**SUPPLIED RECORDS**

*-*-*

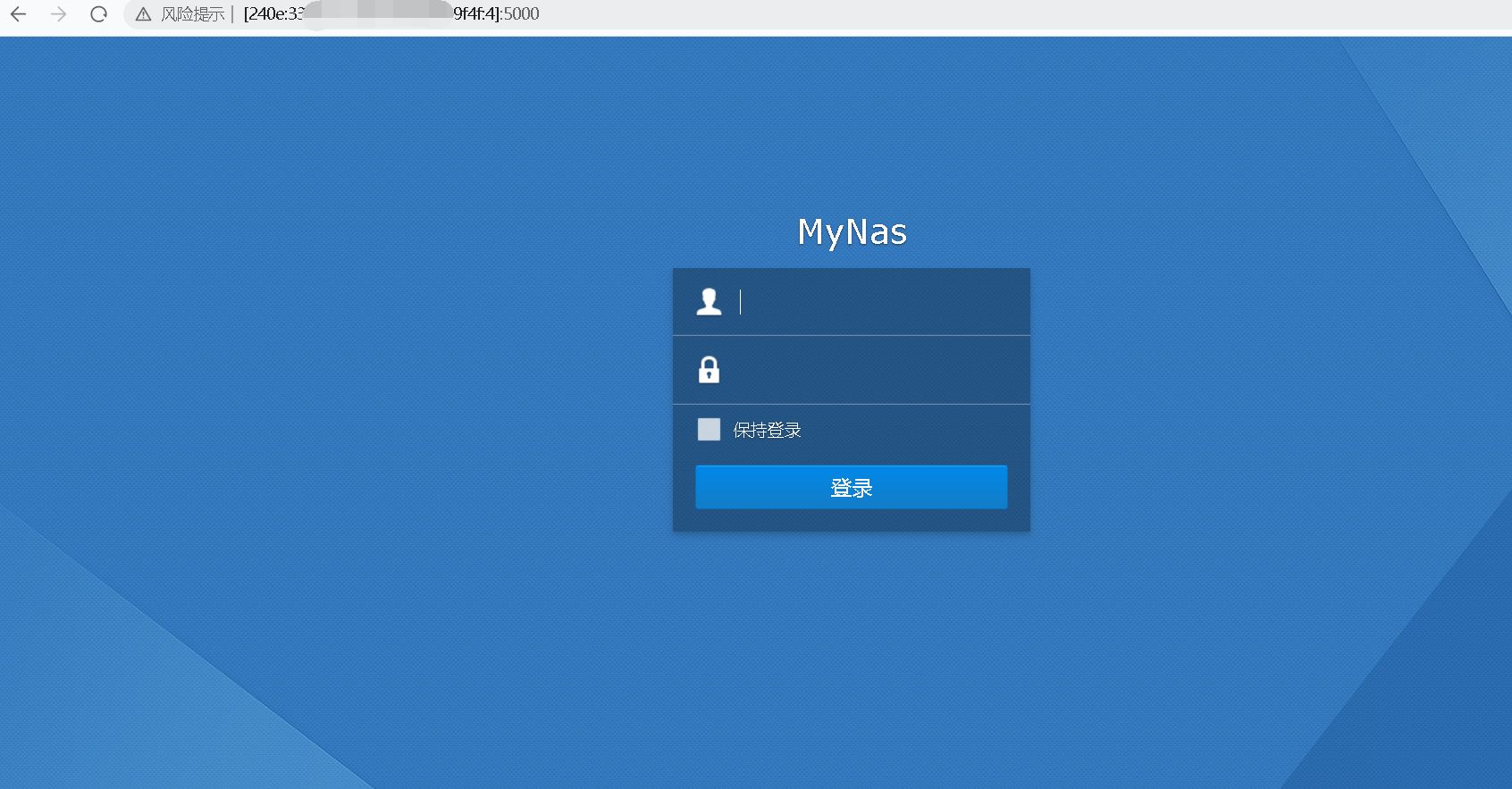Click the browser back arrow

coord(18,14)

*-*-*

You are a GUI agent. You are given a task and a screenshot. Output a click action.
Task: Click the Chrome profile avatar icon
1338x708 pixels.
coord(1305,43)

*-*-*

**AIM OF THE TASK**
Rewrite the lines starting at the one that contains "You are a GUI" and ending at the one that contains "coord(1305,43)", with "avatar" changed to "account" and nothing else altered.

**ANSWER TO THE PROBLEM**
You are a GUI agent. You are given a task and a screenshot. Output a click action.
Task: Click the Chrome profile account icon
1338x708 pixels.
coord(1305,43)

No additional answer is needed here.